Lo hacemos con cautela: la historia de Guatemala ha evidenciado cómo la institución eclesiástica ha sido ejercida e impuesta desde la violencia, el despojo y la desigualdad en los pueblos del país. A pesar de ello, nos preguntamos qué podemos aprender de la religiosidad popular —las historias, mitos y leyendas que rodean a estas imágenes— sobre la forma en que la ciudad se ha reunido a lo largo de su historia.
Es la religiosidad popular y las comunidades de fe, más que la institución católica, las que nos animan estas palabras.
Hay muchas formas de hablar del Cerrito del Carmen, hoy queremos hablar del cerrito como referente histórico y fundacional del Valle de la Ermita: un lugar que cuenta cómo ha crecido esta ciudad y lo que sus habitantes narran de la vecina que habita en él.
En el s. XVII, mucho tiempo antes de que a este territorio lo nombráramos ciudad, se asentó en el Valle de las Vacas Juan Corz, terciario fransciscano italiano, quien trajo consigo la imagen de la Virgen del Carmen. Tras su llegada, la imagen ganó relevancia entre la población española y criolla que habitaba en los alrededores y en paralelo, familias mayas de las Verapaces se asentaron en lo que hoy es Canalitos, zona 24, enviadas al resguardo de la imagen a cambio de tierras, después de que Corz desapareciera por acusaciones de brujería.

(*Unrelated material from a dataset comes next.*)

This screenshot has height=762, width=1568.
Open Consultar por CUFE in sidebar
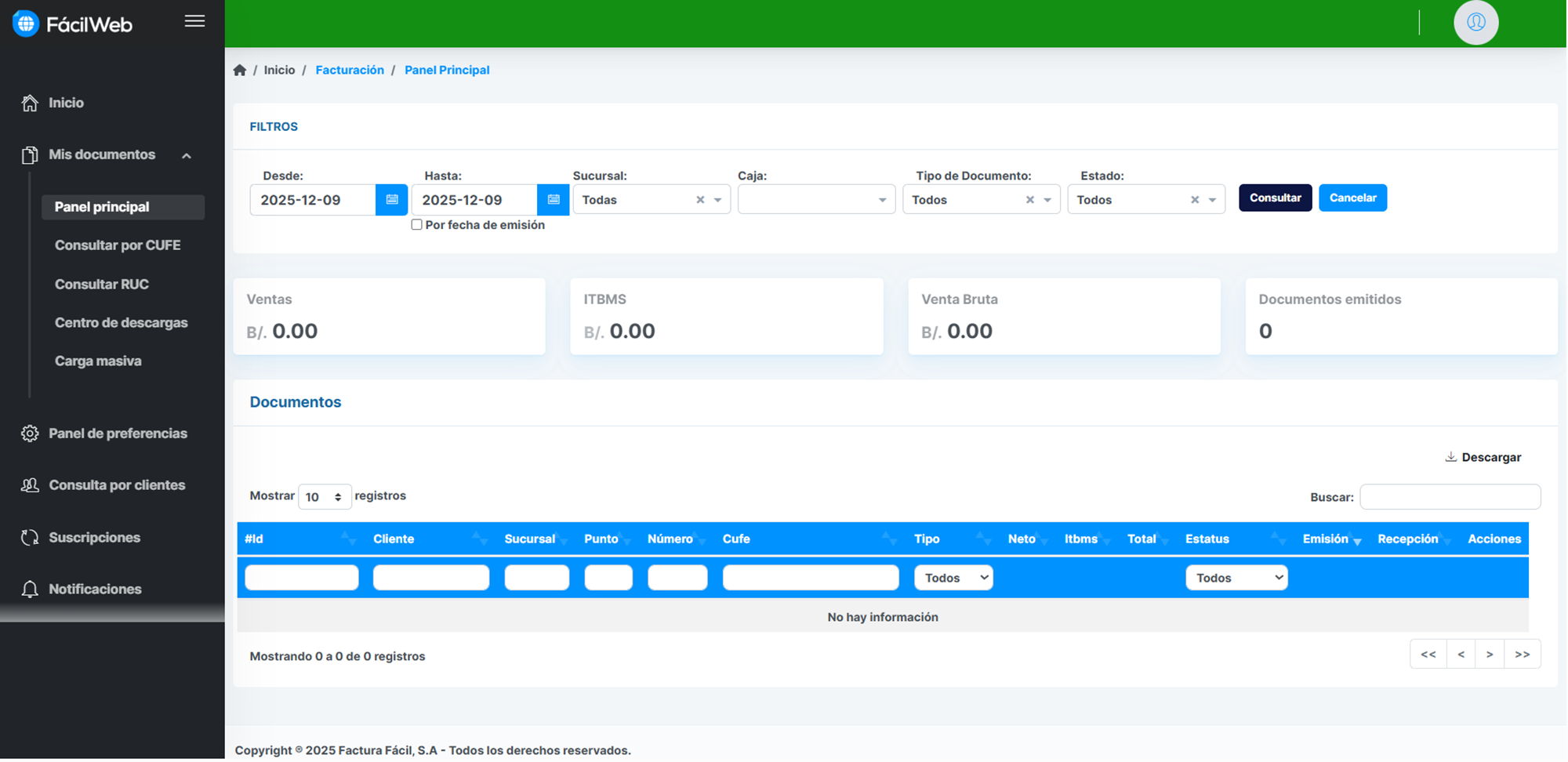(118, 245)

La población asentada en Canalitos conforman el poblado llamado Asunción Ermita y en 1720 se funda la parroquia de Nuestra Señora de la Asunción, heredera del legado espiritual de esas familias. Muchas personas lo desconocemos pero eso es lo que llevará al rey Carlos III a nombrar Nueva Guatemala de la Asunción al traslado oficial de la ciudad en 1776.
Se traslada la ciudad y con ella, muchas poblaciones indígenas son también trasladas forzosamente a la nueva ciudad, una construida a partir de trabajo forzado y esclavitud de los pueblos. Entre ellos Jocotenango, cuya feria celebraremos pronto en honor a la patrona de la ciudad.

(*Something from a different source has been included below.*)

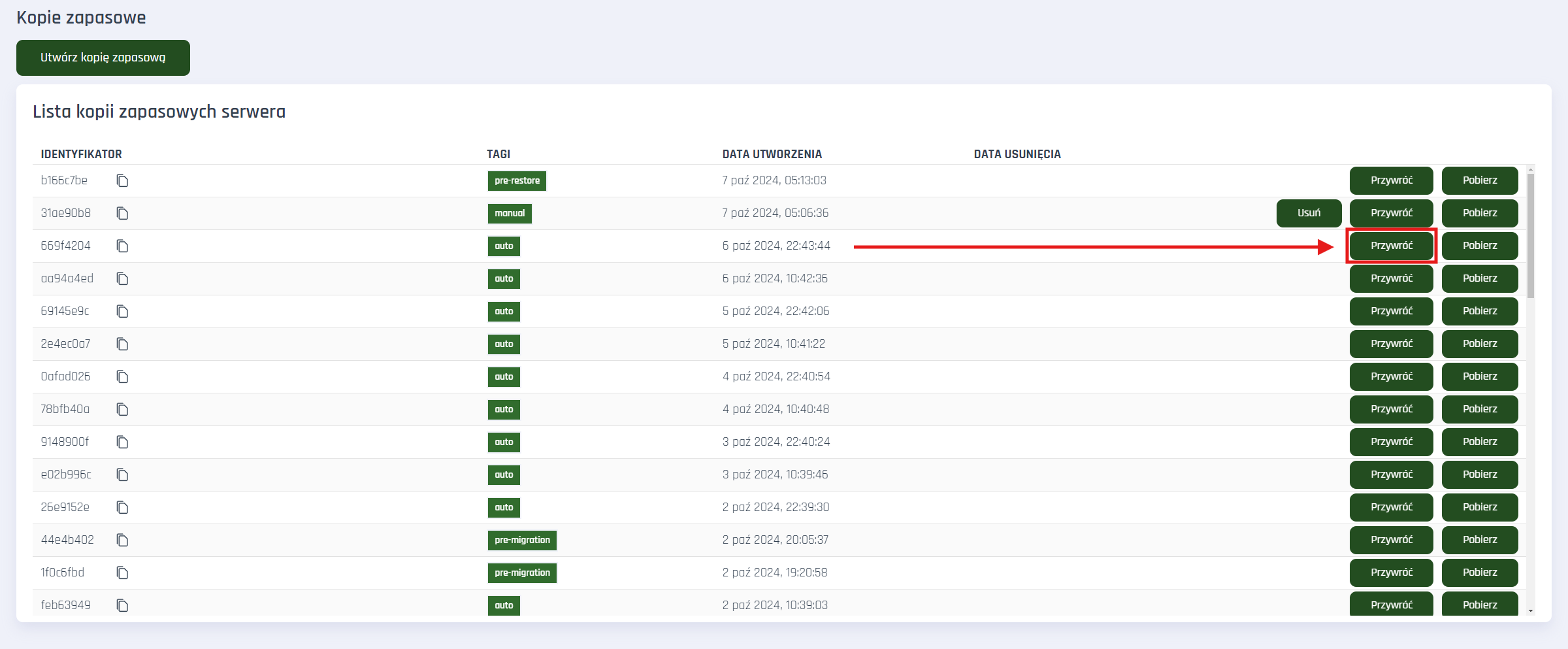Click the manual tag on 31ae90b8
This screenshot has width=1568, height=649.
510,214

Esta ciudad, nuestra ciudad, fue edificada material, simbólica y espiritualmente por mucha población maya, a veces cercana y otras alejada de la institución eclesiástica. El Cerrito hoy nos recuerda estos orígenes, a las familias de Canalitos, Asunción Ermita, Jocotenango.

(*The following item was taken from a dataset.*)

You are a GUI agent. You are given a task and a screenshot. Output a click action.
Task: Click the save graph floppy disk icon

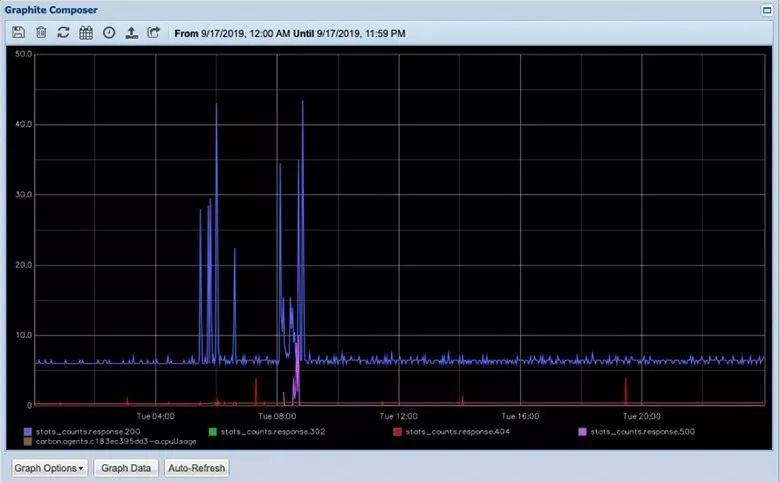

Hablar de la historia del Carmen permite recuperar un relato muchas veces silenciado y conectar con lo que ha dado forma —simbólica y material— a la ciudad. También nos permite devolverle sentido a los cerros, valles y ermitas que guardan la memoria de la ciudad donde vivimos. Las ciudades no nacen siendo ciudades, y Guatemala no es la excepción: conserva estas historias en sus comunidades de fe y en las dinámicas populares que acompañan el día de su santo. Junto a estas imágenes, la ciudad ha crecido no solo espiritualmente, sino también materialmente.
La espiritualidad da sentido de vida a los pueblos, y por eso puede ser instrumentalizada como legado colonial de control territorial. A pesar de ello, cada 16 de julio, gente del cerrito y de más allá se sigue acercando a la ermita que dio origen al Valle de la Virgen, aquella donde se asienta nuestra ciudad.